В результате, Соловьев вынужден в понимании человека искусственным образом соединять два противоположных подхода, что порождает резкий дуализм в описании человеческой сущности. Место отвергнутого им дуализма материального и духовного занимает дуалистическое противопоставление божественного и земного содержания человеческой личности, причем и божественная и земная составляющие предстают как духовно-материальные целостности, отличающиеся только тем, что одна совершенна, а другая - нет. Соответственно, приобретает двойное значение и идея Богочеловечества.

С одной стороны, каждый из нас, будучи причастным единству Софии, тем самым совместно со всеми причастен божественному совершенству; в этом смысле идея Богочеловечества - это выражение нашего уже обретенного совершенства, уже реального божественного состояния человека. Но, с другой стороны, признание самостоятельности эмпирического, земного бытия человека ведет к пониманию Богочеловечества как несовершенного земного объединения людей, осуществляемого ради борьбы за достижение совершенства в этой земной жизни. Божественный характер Богочеловечества в этом случае связан только с тем, что человек и человечество в своем сознании несут идеальный образ грядущего совершенства и имеют силы для его реализации. Очевидно, что второй смысл идеи Богочеловечества созвучен мировоззрению Достоевского, в то время как первый ведет к буддийскому идеалу пассивного «изживания» мира.
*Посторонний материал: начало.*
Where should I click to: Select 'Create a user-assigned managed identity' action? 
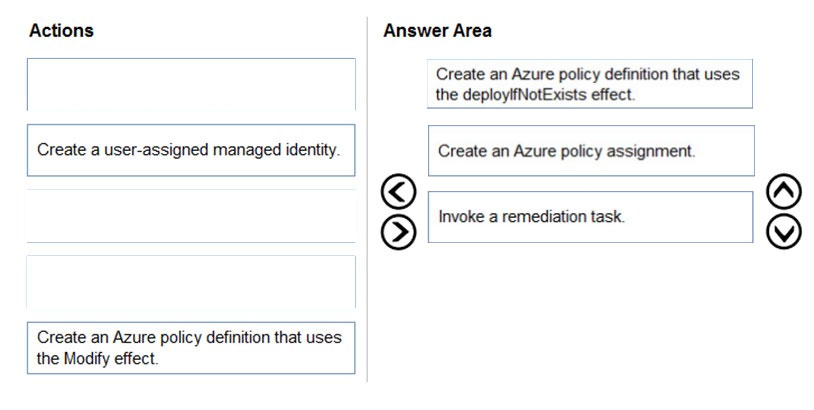tap(191, 150)
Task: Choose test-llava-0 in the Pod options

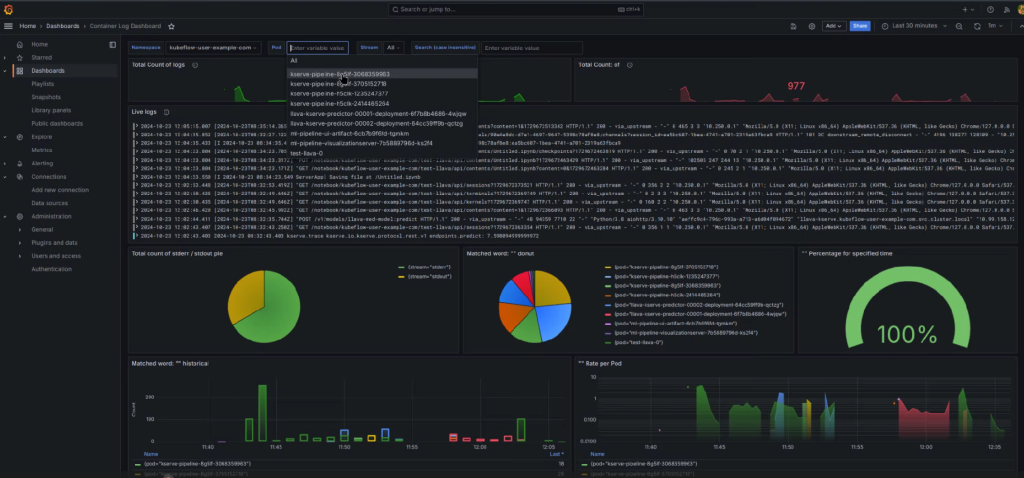Action: 308,153
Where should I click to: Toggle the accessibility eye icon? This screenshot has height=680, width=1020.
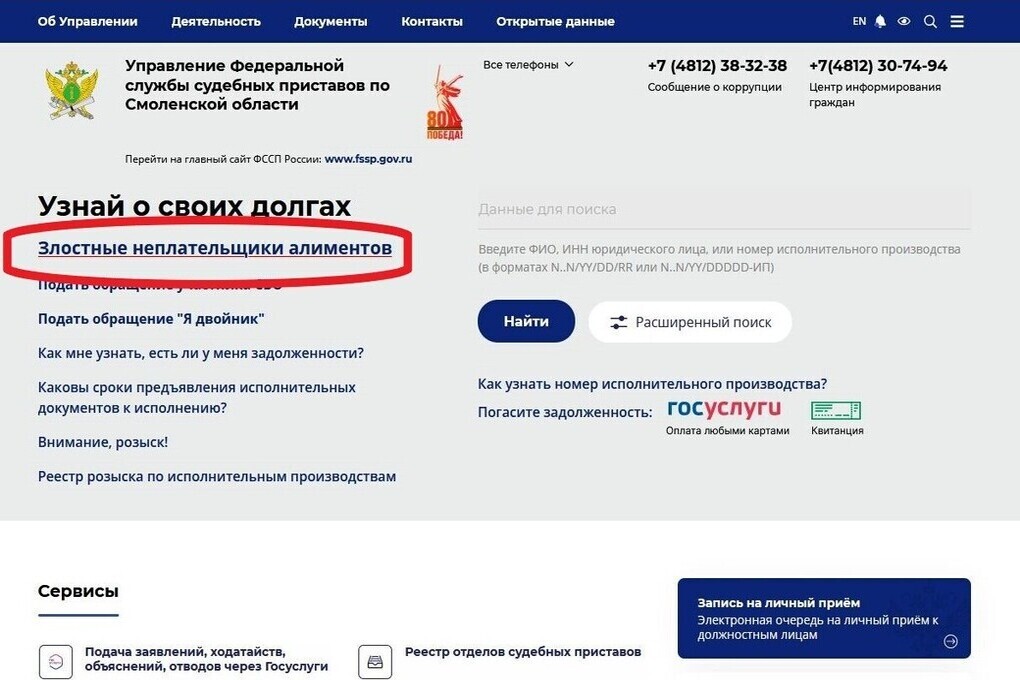(904, 21)
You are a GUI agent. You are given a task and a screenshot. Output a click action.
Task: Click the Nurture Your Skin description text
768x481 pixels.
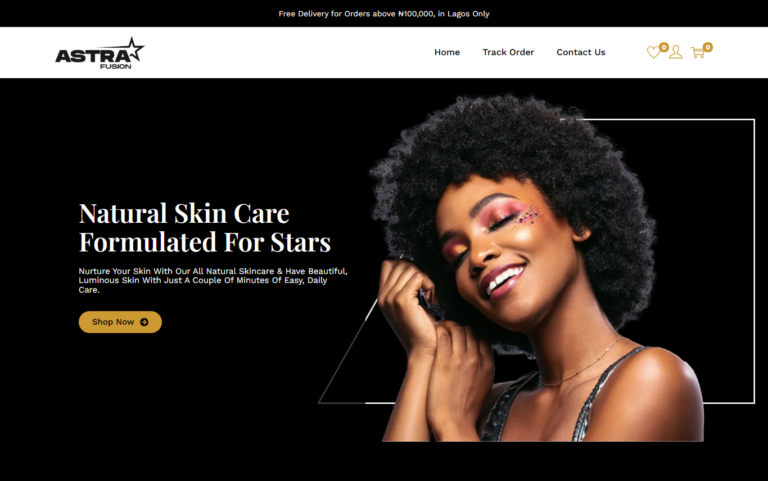pos(213,280)
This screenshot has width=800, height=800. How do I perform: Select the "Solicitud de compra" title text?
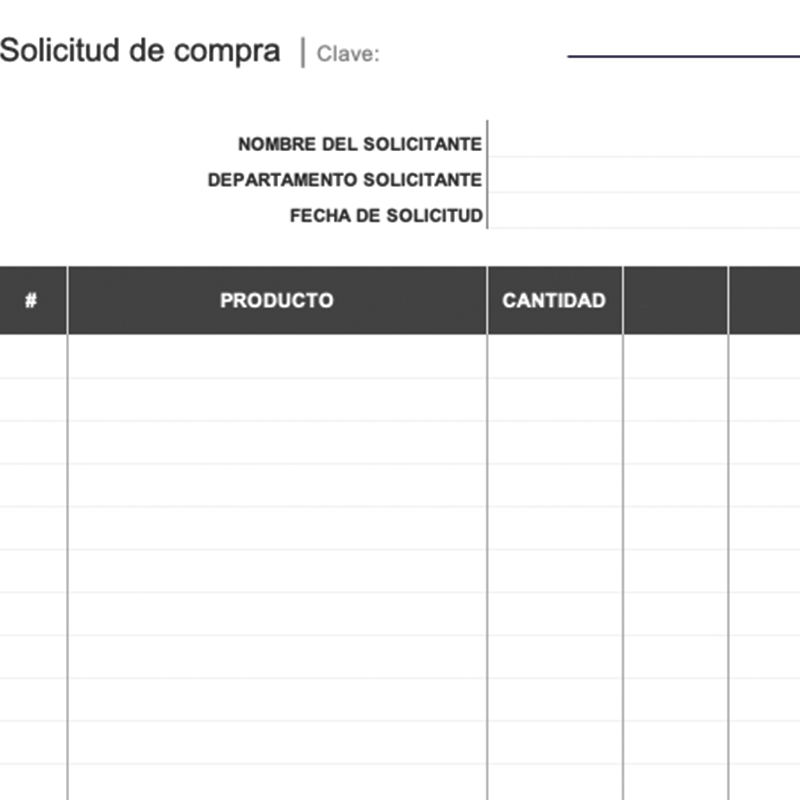[x=140, y=52]
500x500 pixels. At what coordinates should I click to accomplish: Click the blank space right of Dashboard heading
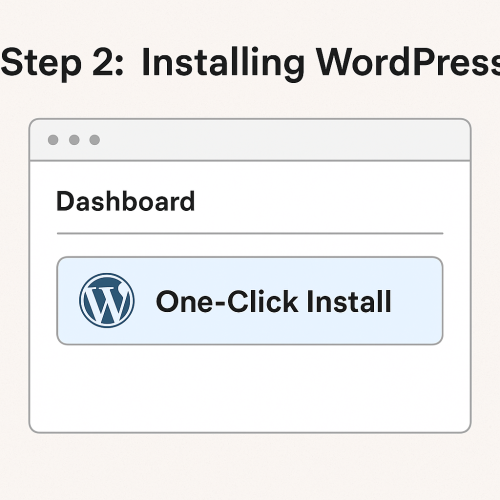point(320,201)
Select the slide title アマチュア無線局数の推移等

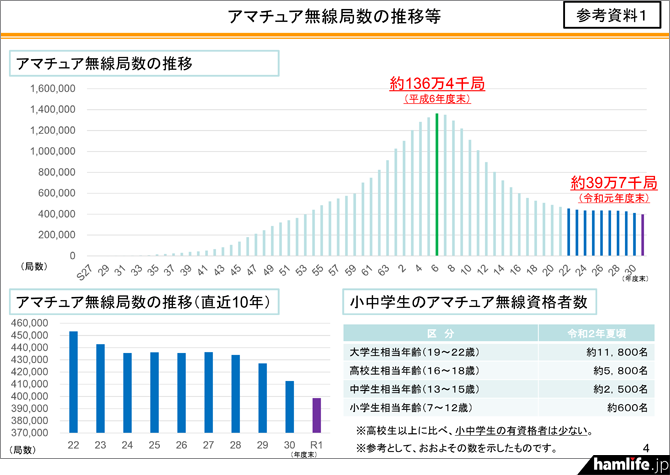332,17
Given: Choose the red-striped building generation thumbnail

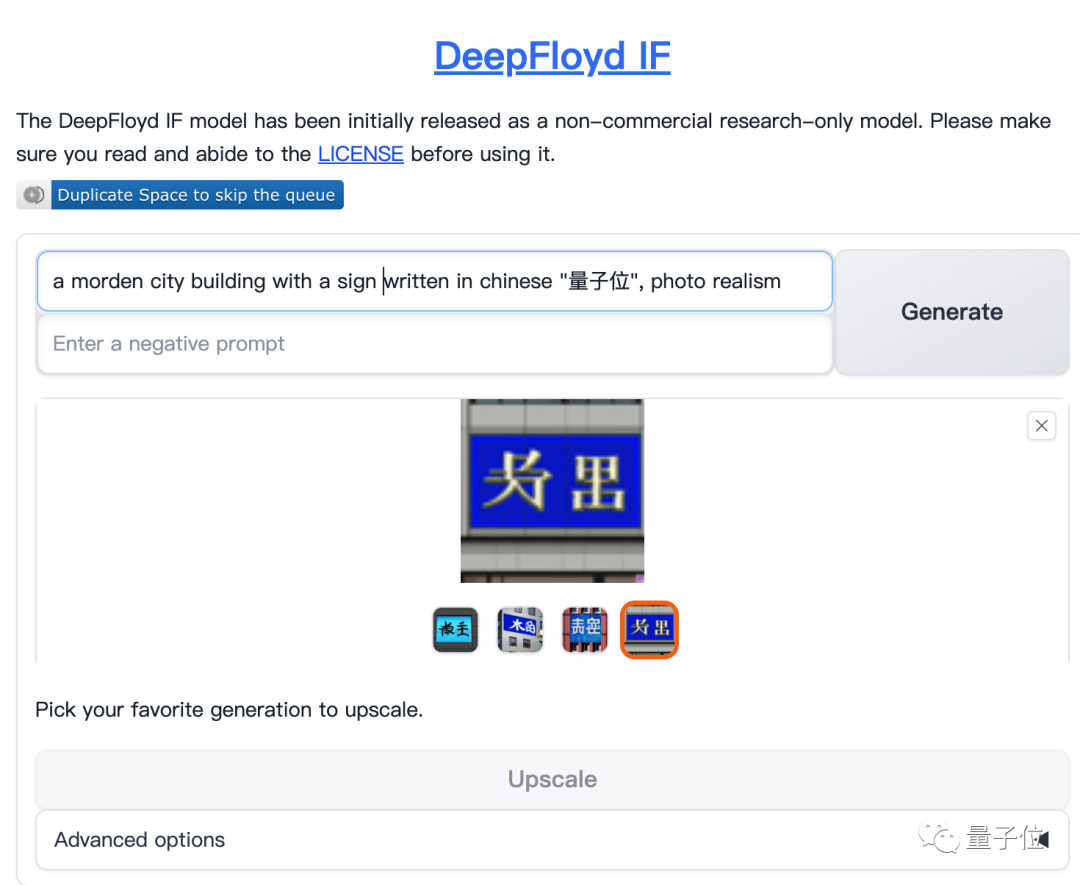Looking at the screenshot, I should coord(584,629).
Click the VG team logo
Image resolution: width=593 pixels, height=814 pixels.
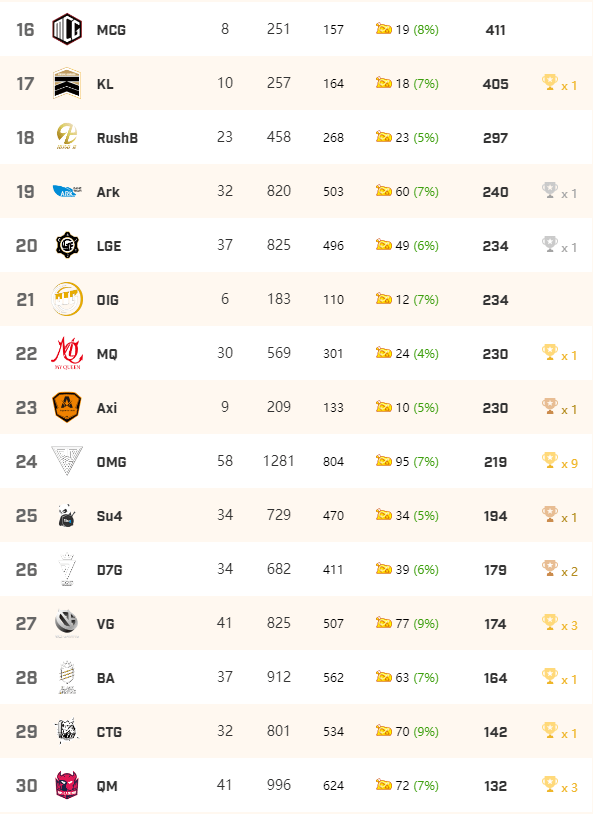point(67,623)
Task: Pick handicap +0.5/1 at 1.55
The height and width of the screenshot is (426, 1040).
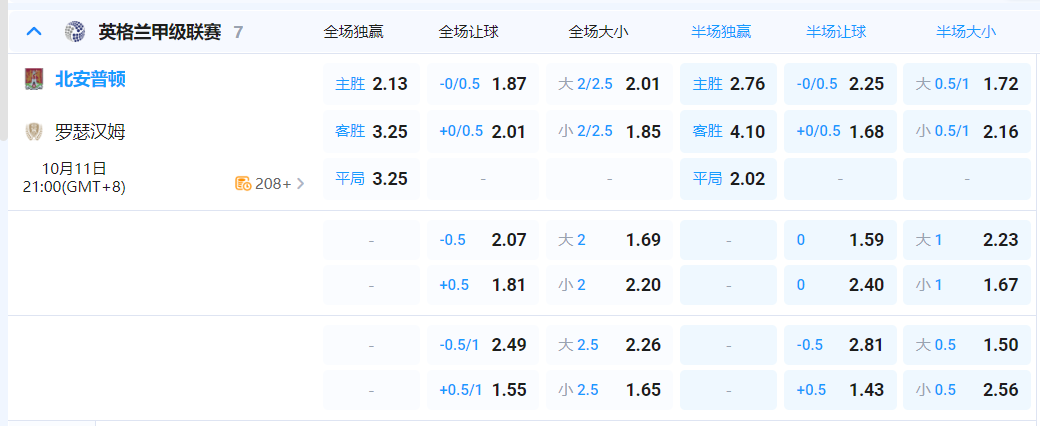Action: [x=483, y=390]
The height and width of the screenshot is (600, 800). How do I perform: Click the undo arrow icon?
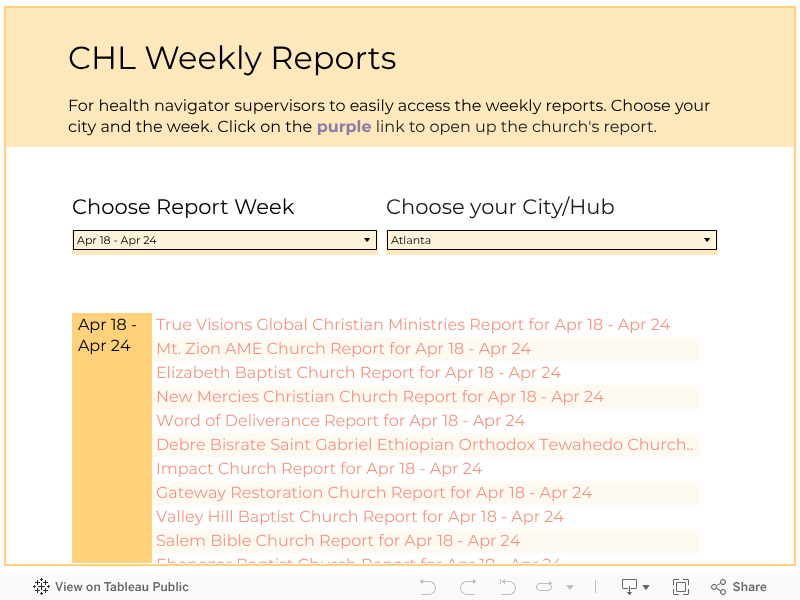click(x=428, y=587)

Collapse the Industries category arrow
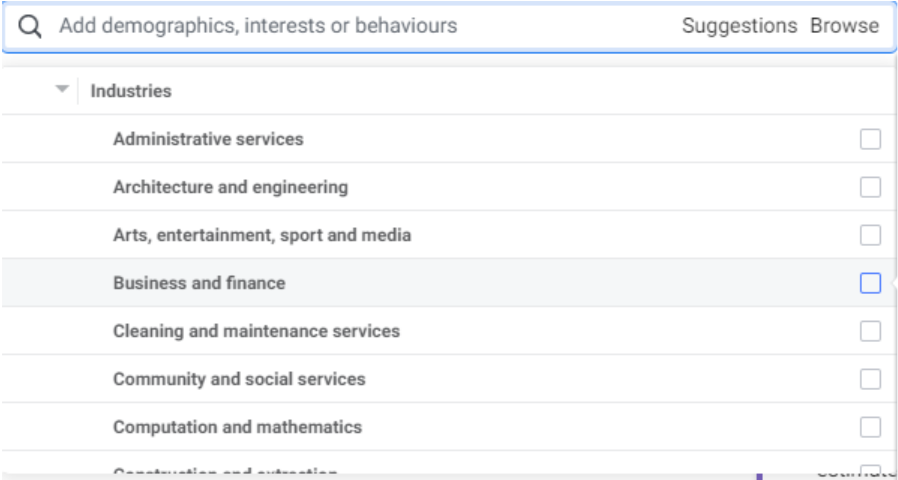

Два смысла Богочеловечества отражаются в двух различных интерпретациях образа Христа. С одной стороны, Христос - это онтологически реальное божественное единство всех метафизических существ, всего мира, личностное выражение этого единства. Для земного человека такой Христос оказывается сверхчеловеческим объектом поклонения, а не конкретной исторической личностью. В рамках второго понимания Богочеловечества Христос - это конкретный человек, впервые осуществивший в себе свою божественность - т.е. продемонстрировавший тот идеал, к которому должно идти человечество. Соловьев пытается соединить оба этих понимания, преодолеть их противоречие; но в конечном счете это ведет к тому, что исторический Христос становится символом метафизического Христа, символом сверхчеловеческой реальности Абсолюта-сущего, Абсолюта-всеединства. Такое символическое отношение Христа исторического к Христу метафизическому задает ключевую «парадигму» философского мировоззрения Соловьева. Все явления земной исторической действительности в свете указанного дуализма земного и божественного точно так же приобретают символический смысл, превращаются в условные свидетельства высшей реальности, в которой и заключается главное для человека. Этот мистический символизм является одной из характерных черт мироощущения Соловьева, порождая своеобразную «настроенность» на интуитивно-чувственное проникновение в запредельную, божественную реальность и уверенность в близости этой реальности (что, однако, не снимает дуального противостояния божественного и земного)311. Как известно, эта составляющая мировоззрения Соловьева получила особенно яркое воплощения в его стихотворениях и затем была унаследована русскими поэтами-символистами.